Hydrogen bonding between sugar and protein is responsible for inhibition of dehydration-induced protein unfolding.

The nature of the interaction responsible for the inhibition of protein unfolding and subsequent damage by sugars during dehydration is unclear. The relationship between sample moisture content measured by coulometric Karl Fischer titration and the apparent moisture content predicted by the area of the protein side chain carboxylate band at approximately 1580 cm-1 in infrared spectra of dried protein-sugar samples was examined. For samples in which a high level of native protein structure was retained in the dried solid, the apparent moisture content predicted by the carboxylate band area was greater than the actual moisture content, indicating that protection results from direct sugar-protein hydrogen bonding and not entrapment of water at the protein surface. Further, we show that the degree of structural protection conferred by sucrose and trehalose apparent in second derivative, amide I infrared spectra, correlates with the extent of hydrogen bonding between sugar and protein. The failure of dextran to inhibit dehydration-induced lysozyme unfolding is shown to result from the inability of the polymer to hydrogen bond adequately to the protein. Therefore, formation of an amorphous phase alone is not sufficient to maintain protein structure during dehydration.

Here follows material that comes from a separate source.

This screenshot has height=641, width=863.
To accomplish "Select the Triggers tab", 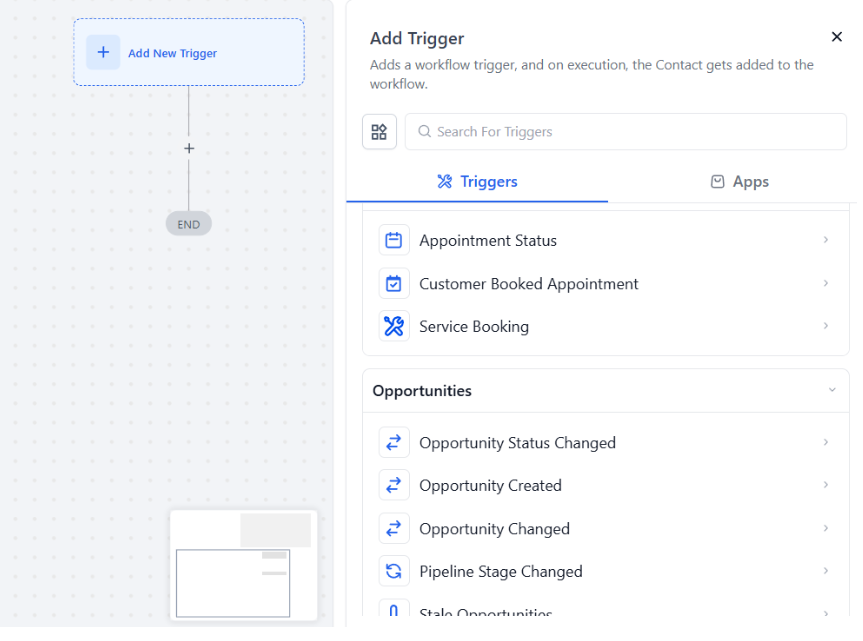I will 478,182.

Glucose hydrogen bonds to a high degree with dried lysozyme, but is incapable of inhibiting lyophilization-induced protein unfolding in the absence of an effective cryoprotectant. However, the addition of polyethylene glycol, which is known to protect proteins during freezing, but not drying, to glucose protected lysozyme structure during lyophilization. Together, these results show that hydrogen bonding between carbohydrate and protein is necessary to prevent dehydration-induced protein damage. However, hydrogen bonding alone is not sufficient to protect proteins during lyophilization in the absence of adequate freezing protection.